Diagnosis: Bullous Lupus Erythematosus
Discussion:
The patient was maintained on plaquenil and her prednisone
was increased to 1mg/kg/day. She responded well to this therapy
with cessation of blister formation and gradual resolution of
her existing bullae. After confirming that she expressed normal
G6PD levels she was started on dapsone and the prednisone was
slowly tapered.
Bullous lupus erythematosus is a rare subset of systemic lupus
erythematosus (SLE). Approximately three-fourths of patients with
SLE will have skin lesions and fewer than 5% of these patients
will have bullous lesions. It generally presents in the second
or third decade of life.Bullous lupus erythematosus is characterized
by widespread, nonscarring, subepidermal blisters in patients
with SLE. The lesions typically occur on sun exposed skin and
have no predilection for flexural or extensor surfaces.
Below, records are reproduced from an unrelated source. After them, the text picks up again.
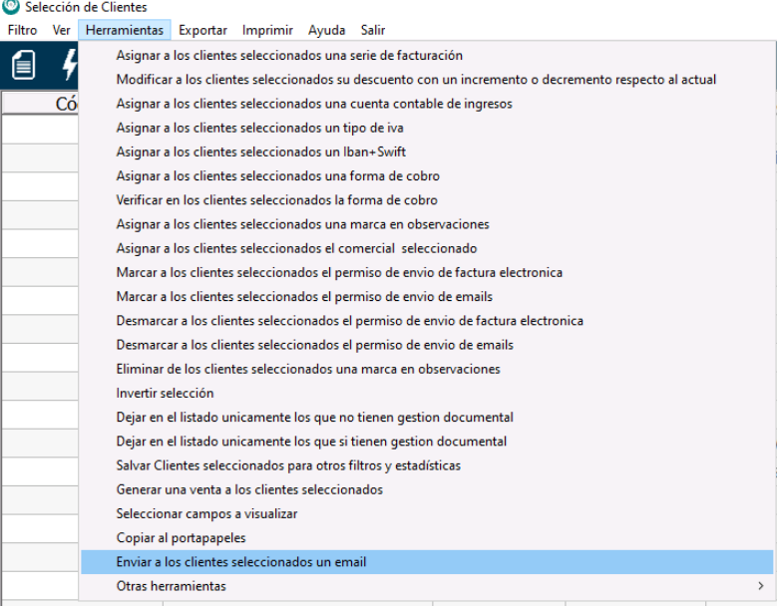Open the Filtro menu
Image resolution: width=777 pixels, height=606 pixels.
(22, 31)
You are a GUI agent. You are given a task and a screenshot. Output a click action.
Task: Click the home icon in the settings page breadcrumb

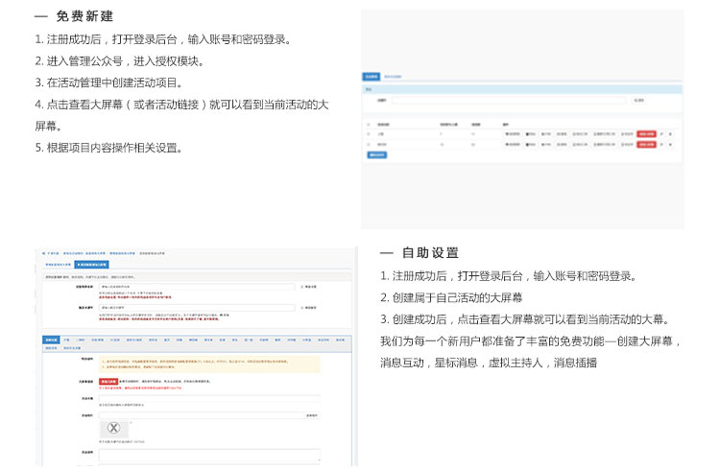coord(43,253)

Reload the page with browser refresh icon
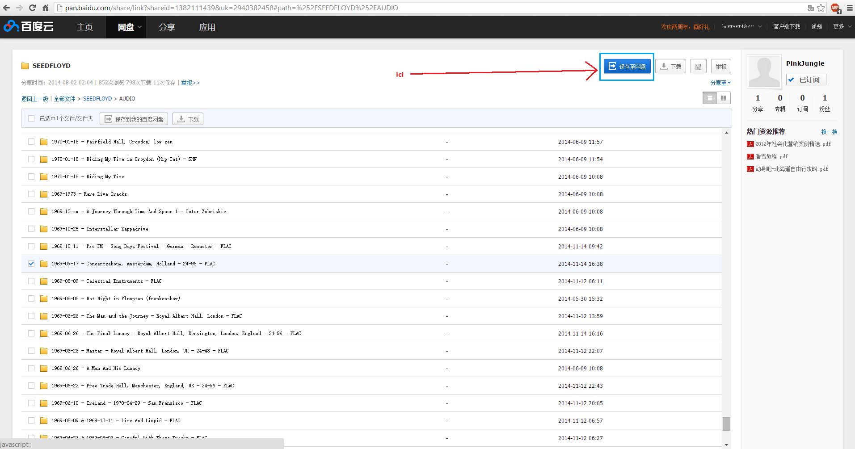point(32,8)
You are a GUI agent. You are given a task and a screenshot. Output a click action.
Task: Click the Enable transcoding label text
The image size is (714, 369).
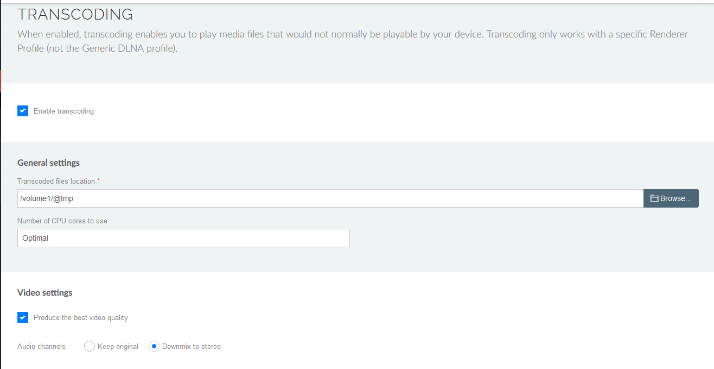[63, 111]
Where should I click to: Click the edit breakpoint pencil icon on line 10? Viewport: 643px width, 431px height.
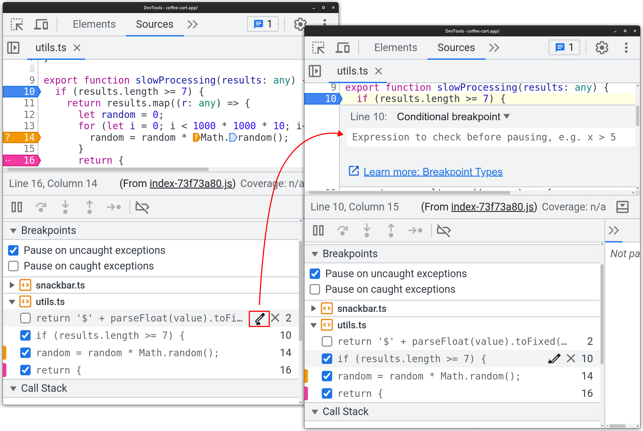[554, 358]
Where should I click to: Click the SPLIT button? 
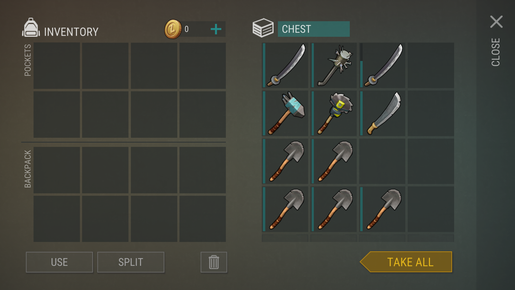pyautogui.click(x=131, y=262)
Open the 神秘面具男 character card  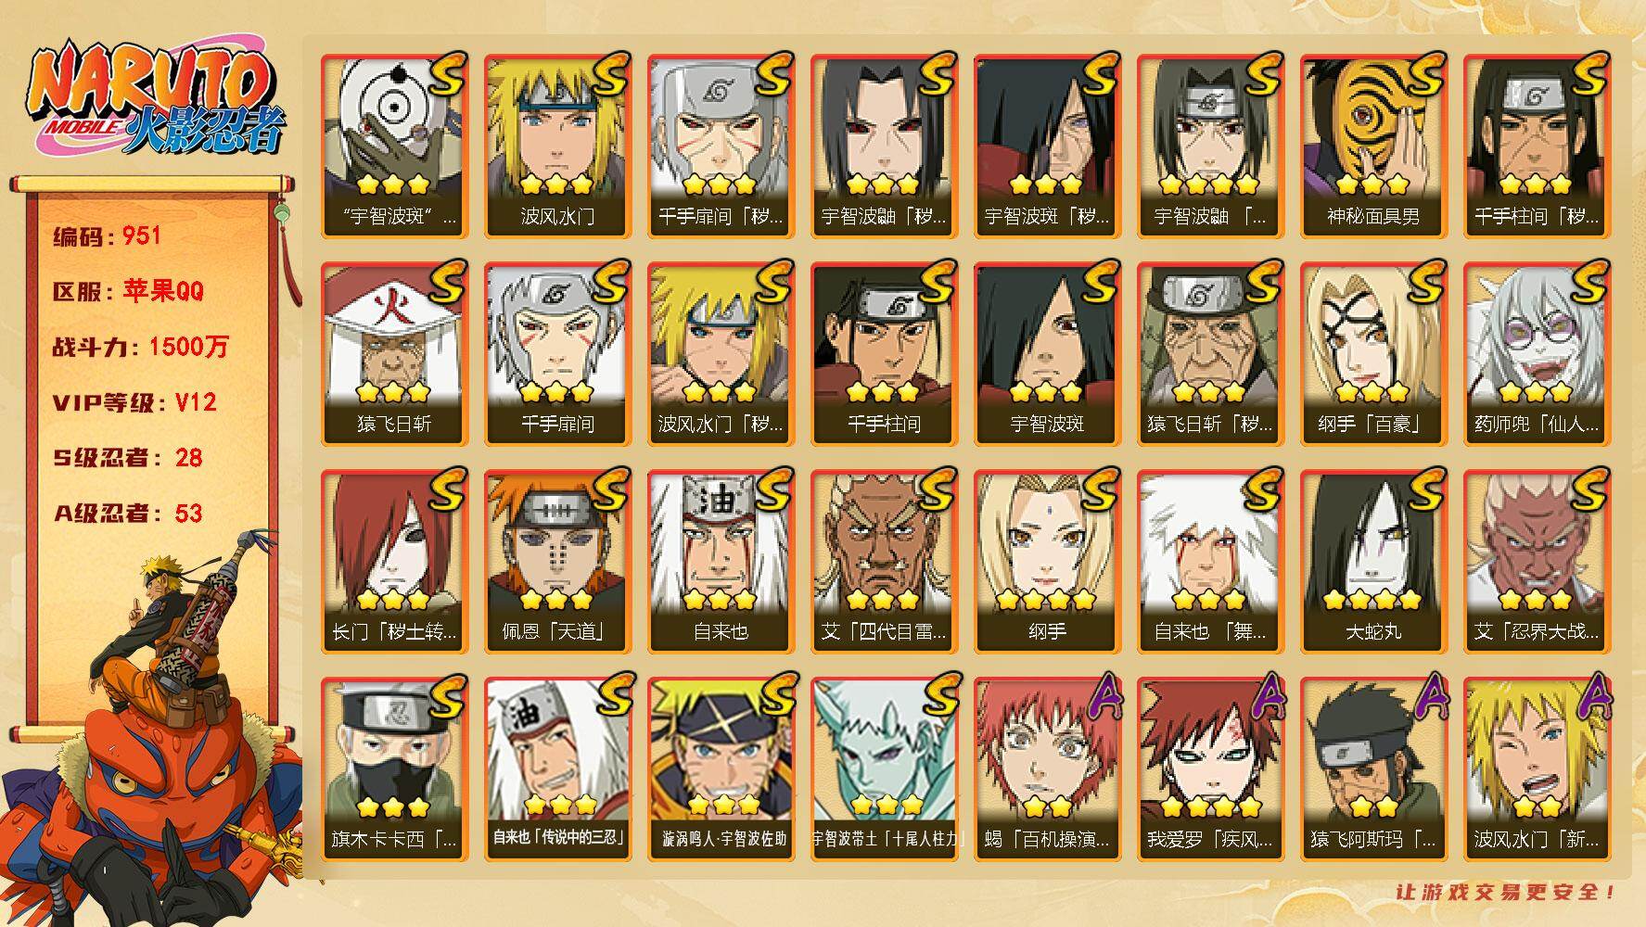pos(1373,146)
The bullae
may form on normal or erythematous skin and can resemble bullous
pemphigoid. Approximately 30% of the cases present with oral
lesions, especially on the vermilion boarder.
Histologically, bullous lupus erythematosus is characterized by
neutrophil-rich, subepidermal bulla. There are often neutrophils
along the dermal-epidermal junction and papillary microabcess
formation. Immunohistologically, it resembles LE with immunoglobulins
and complement components deposited in a linear-granular pattern
along the dermal-epidermal junction. Bullous lupus erythematosus
is often associated with an autoimmunity to type VII collagen.
Bullous lupus erythematosus lesions may last for weeks to months
and may spontaneously wax and wane. The lesions respond to treatment
with corticosteroids, antimalarials, azathioprine and cyclophosphamide.
However, the bullae generally also respond well to dapsone. The
prognosis of patients with bullous lupus erythematosus is predicated
mainly by the systemic involvement of their SLE.
References:
Fitzpatrick's Dermatology in General Medicine. Freedberg,
IM, Eisen, AZ, Klaus, W, Austen, KF, Goldsmith, LA, Katz, SI.
New York, McGraw-Hill, 2003, pg 1686.
Harris-Smith R, Erickson QL, Elston DM, David-Bajar K. Bullous Eruption: A Manifestation of Lupus Erythematosus. Cutis 2003; 72: 31-37.